Rückkehr in die Heimat
Zurzeit versuche er, wieder an seine Papiere zu kommen. «Als ich im Bundesasylzentrum war, habe ich einmal meine Partnerin im Tessin besucht. Als ich zurückkam, habe ich meine Tasche mit all meinen Papieren und meinen medizinischen Unterlagen nicht mehr gefunden», erzählt Hennadii Zhukov.

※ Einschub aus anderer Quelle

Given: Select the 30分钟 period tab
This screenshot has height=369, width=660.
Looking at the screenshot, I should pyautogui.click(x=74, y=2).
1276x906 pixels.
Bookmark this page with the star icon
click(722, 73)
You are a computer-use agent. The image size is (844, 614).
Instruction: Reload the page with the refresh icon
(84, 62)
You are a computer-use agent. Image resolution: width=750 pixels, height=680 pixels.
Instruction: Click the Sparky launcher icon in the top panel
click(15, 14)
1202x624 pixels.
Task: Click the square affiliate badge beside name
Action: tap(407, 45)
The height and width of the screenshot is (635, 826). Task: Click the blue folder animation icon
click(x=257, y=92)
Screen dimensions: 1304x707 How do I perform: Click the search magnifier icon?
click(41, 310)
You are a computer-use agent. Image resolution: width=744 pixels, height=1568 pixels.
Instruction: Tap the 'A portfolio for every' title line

Ob sie gestohlen wurde oder sonst irgendwie verschwunden ist, wisse er nicht. Sobald sich die Situation in seiner Heimat gebessert habe, wolle er nach Krementschuk zurückkehren. «Meine Wohnung ist dort, meine Instrumente sind dort, mein Leben ist in Krementschuk. Will ich aber zurückkehren, brauche ich einen Pass», sagt er. Er hoffe, bald wieder zu Papieren zu kommen, damit seiner Rückkehr nichts im Wege stehe.
Der Familie in Hemberg-Bächli und den Menschen im Seniorenheim Neckertal ist er sehr dankbar. «Es ist nicht selbstverständlich, dass man fremde Menschen einfach so bei sich aufnimmt», sagt Hennadii Zhukov. Auch gefalle es ihm in der Schweiz. «Vor allem die Berge mag ich sehr», sagt er. Am schönsten jedoch sei es noch immer zu Hause.
(Das Gespräch wurde mit Hilfe von Kateryna Scherrer, Pflegefachfrau im Seniorenheim Neckertal, geführt.)